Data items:
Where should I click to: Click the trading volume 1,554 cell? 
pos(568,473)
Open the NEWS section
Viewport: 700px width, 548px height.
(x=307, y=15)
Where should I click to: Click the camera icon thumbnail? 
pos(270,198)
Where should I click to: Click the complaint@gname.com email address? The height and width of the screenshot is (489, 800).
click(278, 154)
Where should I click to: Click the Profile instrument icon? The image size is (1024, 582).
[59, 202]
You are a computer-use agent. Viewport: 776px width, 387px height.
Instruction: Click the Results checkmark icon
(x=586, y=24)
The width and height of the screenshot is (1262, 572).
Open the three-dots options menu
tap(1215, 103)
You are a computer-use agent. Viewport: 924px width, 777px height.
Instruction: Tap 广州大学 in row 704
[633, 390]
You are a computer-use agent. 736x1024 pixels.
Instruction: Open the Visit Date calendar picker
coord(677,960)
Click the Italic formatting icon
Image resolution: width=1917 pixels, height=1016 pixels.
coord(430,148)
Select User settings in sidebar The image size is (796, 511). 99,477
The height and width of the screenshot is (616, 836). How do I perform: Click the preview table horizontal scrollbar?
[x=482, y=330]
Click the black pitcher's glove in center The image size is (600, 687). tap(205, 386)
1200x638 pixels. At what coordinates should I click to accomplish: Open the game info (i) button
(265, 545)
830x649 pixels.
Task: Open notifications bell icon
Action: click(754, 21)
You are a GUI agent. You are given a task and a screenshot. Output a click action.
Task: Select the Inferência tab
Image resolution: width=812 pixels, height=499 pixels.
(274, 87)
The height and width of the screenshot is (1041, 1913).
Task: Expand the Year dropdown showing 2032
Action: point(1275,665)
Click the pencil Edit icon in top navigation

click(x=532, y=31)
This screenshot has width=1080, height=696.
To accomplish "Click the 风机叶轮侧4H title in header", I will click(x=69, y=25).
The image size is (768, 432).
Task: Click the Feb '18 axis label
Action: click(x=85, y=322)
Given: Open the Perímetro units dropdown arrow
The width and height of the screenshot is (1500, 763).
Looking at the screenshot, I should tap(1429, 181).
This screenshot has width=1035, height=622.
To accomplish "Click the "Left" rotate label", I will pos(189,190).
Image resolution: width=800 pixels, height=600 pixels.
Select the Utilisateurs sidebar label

- **YOUR OBJECTIVE**
Restate the data word for word, leaving nothing out.

- **TASK RESULT**
Where should I click to: Click the trading volume 1,554 cell? 
pos(568,473)
Open the NEWS section
Viewport: 700px width, 548px height.
(x=307, y=15)
Where should I click to: Click the camera icon thumbnail? 
pos(270,198)
Where should I click to: Click the complaint@gname.com email address? The height and width of the screenshot is (489, 800).
click(278, 154)
Where should I click to: Click the Profile instrument icon? The image size is (1024, 582).
[59, 202]
You are a computer-use agent. Viewport: 776px width, 387px height.
Instruction: Click the Results checkmark icon
(x=586, y=24)
The width and height of the screenshot is (1262, 572).
Open the three-dots options menu
tap(1215, 103)
You are a computer-use agent. Viewport: 924px width, 777px height.
Instruction: Tap 广州大学 in row 704
[633, 390]
You are a computer-use agent. 736x1024 pixels.
Instruction: Open the Visit Date calendar picker
coord(677,960)
Click the Italic formatting icon
Image resolution: width=1917 pixels, height=1016 pixels.
coord(430,148)
Select User settings in sidebar The image size is (796, 511). 99,477
The height and width of the screenshot is (616, 836). How do I perform: Click the preview table horizontal scrollbar?
[x=482, y=330]
Click the black pitcher's glove in center The image size is (600, 687). tap(205, 386)
1200x638 pixels. At what coordinates should I click to accomplish: Open the game info (i) button
(265, 545)
830x649 pixels.
Task: Open notifications bell icon
Action: click(754, 21)
You are a GUI agent. You are given a task and a screenshot. Output a click action.
Task: Select the Inferência tab
Image resolution: width=812 pixels, height=499 pixels.
(274, 87)
The height and width of the screenshot is (1041, 1913).
Task: Expand the Year dropdown showing 2032
Action: point(1275,665)
Click the pencil Edit icon in top navigation

click(x=532, y=31)
This screenshot has width=1080, height=696.
To accomplish "Click the 风机叶轮侧4H title in header", I will click(x=69, y=25).
The image size is (768, 432).
Task: Click the Feb '18 axis label
Action: click(x=85, y=322)
Given: Open the Perímetro units dropdown arrow
The width and height of the screenshot is (1500, 763).
Looking at the screenshot, I should tap(1429, 181).
This screenshot has width=1035, height=622.
To accomplish "Click the "Left" rotate label", I will pos(189,190).
Image resolution: width=800 pixels, height=600 pixels.
Select the Utilisateurs sidebar label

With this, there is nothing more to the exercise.